» **Exercise description**
Read through the material below and copy each line in which the word "calendar" occurs.

» **Data section**

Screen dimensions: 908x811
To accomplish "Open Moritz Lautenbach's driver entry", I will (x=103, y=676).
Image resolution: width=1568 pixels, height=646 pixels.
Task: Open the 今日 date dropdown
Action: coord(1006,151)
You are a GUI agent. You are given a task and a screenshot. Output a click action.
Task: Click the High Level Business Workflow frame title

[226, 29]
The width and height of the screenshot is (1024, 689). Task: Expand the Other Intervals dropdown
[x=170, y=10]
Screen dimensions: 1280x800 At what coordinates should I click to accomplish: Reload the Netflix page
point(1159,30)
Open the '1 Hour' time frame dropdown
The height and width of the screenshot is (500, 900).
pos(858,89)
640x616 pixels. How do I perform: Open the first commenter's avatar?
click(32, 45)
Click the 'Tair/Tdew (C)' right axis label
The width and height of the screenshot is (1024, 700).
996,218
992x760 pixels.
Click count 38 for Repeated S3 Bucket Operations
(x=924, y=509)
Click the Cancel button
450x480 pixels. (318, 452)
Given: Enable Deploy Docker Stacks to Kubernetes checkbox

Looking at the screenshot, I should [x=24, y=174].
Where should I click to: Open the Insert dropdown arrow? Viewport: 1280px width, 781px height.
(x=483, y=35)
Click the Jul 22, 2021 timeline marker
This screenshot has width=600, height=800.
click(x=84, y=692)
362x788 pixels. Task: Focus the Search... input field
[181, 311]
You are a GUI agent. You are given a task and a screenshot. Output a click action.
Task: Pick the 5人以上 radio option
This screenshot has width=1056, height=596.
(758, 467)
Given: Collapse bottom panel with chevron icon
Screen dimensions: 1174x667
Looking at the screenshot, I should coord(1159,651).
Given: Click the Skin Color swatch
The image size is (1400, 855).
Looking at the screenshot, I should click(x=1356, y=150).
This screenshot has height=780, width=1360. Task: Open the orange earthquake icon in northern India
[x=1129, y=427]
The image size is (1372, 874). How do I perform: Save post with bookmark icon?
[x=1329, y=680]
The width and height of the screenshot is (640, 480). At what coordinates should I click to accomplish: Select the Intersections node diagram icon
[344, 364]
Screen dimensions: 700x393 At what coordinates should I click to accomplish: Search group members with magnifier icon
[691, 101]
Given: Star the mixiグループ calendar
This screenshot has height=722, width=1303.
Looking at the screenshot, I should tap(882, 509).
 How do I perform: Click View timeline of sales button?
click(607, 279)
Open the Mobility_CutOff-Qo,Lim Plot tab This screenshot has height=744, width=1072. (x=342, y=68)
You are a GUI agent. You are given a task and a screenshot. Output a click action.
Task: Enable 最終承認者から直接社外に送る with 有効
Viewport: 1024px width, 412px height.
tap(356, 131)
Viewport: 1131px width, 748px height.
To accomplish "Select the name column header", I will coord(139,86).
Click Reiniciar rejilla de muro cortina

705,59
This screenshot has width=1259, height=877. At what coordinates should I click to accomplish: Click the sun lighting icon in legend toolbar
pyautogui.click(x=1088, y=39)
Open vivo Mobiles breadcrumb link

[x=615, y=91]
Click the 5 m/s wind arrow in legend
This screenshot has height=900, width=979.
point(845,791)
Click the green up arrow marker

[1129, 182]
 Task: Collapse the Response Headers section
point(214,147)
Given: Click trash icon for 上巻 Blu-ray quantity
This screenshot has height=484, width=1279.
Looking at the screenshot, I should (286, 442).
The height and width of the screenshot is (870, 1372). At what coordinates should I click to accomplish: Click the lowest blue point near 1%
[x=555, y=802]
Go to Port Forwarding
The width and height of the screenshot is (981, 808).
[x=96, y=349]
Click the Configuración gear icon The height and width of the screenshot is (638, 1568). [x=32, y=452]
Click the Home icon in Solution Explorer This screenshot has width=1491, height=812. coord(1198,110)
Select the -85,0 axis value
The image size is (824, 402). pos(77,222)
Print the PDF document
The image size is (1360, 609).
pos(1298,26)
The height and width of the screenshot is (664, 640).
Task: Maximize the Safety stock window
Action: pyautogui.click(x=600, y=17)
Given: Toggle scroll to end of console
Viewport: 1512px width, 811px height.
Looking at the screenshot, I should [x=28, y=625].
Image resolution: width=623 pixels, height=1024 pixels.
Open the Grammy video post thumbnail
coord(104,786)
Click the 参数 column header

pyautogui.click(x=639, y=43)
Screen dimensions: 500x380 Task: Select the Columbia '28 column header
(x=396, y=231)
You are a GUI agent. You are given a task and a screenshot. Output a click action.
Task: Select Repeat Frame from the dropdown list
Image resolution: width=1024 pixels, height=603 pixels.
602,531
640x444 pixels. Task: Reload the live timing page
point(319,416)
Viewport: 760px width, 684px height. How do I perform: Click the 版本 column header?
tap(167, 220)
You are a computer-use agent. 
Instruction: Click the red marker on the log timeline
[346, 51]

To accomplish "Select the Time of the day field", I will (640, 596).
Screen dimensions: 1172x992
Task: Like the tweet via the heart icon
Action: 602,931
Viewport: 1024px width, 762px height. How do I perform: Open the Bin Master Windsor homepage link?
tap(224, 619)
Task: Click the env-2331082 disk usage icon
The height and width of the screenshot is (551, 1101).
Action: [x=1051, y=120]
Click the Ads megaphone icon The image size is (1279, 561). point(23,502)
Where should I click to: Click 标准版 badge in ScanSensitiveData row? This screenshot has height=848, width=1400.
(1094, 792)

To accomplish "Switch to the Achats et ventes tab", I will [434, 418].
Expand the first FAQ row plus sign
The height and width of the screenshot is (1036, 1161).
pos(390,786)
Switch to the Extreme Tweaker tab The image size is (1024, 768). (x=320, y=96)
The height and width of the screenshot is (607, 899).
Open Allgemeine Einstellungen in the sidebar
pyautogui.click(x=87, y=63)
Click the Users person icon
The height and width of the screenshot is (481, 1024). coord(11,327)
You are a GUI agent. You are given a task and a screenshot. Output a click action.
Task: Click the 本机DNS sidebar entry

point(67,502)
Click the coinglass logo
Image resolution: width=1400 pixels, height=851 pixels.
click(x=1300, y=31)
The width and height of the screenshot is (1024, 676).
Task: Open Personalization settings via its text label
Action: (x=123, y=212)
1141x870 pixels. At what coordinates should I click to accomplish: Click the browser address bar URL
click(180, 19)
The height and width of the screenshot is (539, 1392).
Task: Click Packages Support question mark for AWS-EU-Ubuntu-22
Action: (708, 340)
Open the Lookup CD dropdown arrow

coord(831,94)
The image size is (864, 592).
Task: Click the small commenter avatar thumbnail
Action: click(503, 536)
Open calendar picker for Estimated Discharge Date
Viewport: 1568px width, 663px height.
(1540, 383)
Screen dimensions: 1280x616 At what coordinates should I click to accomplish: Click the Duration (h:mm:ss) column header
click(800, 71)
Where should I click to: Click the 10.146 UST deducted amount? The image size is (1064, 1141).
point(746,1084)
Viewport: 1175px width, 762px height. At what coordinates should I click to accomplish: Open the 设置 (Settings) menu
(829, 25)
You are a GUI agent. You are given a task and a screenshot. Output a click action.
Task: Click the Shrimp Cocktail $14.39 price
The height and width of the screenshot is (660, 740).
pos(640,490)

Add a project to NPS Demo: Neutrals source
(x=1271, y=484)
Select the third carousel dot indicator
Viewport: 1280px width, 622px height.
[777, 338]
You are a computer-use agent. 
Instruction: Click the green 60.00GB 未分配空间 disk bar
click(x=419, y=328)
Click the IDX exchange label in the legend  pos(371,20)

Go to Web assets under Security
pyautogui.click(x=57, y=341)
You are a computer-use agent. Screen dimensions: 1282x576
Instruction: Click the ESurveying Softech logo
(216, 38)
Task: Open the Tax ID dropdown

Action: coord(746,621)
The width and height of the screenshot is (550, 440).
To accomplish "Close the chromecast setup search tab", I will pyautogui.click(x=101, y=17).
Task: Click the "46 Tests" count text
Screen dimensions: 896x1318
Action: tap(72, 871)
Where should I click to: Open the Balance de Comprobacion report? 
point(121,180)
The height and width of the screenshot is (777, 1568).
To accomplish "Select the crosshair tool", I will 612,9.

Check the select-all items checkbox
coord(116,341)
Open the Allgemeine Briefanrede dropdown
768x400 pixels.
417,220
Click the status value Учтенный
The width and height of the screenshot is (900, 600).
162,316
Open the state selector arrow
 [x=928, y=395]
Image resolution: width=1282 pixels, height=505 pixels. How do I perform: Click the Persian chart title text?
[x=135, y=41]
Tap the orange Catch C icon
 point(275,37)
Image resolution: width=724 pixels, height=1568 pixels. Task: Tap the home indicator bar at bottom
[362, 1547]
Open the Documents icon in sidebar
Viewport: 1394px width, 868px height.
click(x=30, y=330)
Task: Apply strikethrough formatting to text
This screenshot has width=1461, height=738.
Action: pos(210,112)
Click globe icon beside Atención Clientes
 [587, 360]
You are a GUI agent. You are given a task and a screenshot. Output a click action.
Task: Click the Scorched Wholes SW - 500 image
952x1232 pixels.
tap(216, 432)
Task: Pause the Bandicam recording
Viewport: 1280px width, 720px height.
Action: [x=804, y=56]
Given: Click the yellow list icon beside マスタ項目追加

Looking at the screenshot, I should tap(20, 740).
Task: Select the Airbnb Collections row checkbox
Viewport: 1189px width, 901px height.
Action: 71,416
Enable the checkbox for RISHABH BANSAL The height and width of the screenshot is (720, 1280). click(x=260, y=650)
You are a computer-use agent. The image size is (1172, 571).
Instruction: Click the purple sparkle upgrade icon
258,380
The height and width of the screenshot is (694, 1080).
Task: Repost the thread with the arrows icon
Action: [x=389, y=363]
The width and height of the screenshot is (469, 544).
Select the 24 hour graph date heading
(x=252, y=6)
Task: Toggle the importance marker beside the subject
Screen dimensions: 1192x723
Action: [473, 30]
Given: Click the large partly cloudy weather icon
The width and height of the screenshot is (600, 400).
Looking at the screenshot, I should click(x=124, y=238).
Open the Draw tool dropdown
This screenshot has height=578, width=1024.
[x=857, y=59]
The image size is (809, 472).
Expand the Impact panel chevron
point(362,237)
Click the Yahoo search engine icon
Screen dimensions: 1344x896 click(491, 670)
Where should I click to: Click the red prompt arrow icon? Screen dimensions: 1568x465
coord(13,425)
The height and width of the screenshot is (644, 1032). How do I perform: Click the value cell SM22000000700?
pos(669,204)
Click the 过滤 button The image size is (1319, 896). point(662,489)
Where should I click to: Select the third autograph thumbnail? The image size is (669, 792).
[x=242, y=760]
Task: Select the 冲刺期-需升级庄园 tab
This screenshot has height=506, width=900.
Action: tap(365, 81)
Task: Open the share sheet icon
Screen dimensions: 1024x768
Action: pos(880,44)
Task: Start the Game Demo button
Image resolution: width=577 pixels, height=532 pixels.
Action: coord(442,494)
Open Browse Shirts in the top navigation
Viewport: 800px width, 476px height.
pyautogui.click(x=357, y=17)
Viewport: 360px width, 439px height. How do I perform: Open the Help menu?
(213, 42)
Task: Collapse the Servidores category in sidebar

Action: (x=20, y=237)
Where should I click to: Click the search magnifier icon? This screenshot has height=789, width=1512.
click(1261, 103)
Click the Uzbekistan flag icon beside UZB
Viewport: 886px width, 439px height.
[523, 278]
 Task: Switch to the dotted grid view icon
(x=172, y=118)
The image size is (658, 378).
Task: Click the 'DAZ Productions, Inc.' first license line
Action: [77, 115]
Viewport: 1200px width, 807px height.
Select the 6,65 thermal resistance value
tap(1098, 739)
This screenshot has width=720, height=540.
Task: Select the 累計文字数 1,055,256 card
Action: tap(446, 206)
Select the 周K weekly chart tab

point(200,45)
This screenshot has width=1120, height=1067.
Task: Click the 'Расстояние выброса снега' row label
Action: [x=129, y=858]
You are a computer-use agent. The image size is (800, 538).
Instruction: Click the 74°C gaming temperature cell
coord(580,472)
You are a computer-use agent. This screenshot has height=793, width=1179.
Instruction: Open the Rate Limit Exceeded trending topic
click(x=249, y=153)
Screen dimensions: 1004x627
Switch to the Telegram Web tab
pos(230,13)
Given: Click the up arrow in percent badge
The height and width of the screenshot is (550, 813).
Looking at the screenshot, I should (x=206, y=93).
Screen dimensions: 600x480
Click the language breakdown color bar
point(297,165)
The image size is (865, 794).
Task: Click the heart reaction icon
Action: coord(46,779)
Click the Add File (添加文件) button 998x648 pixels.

» **Exercise answer**
Given: Star the mixiグループ calendar
Open calendar picker for Estimated Discharge Date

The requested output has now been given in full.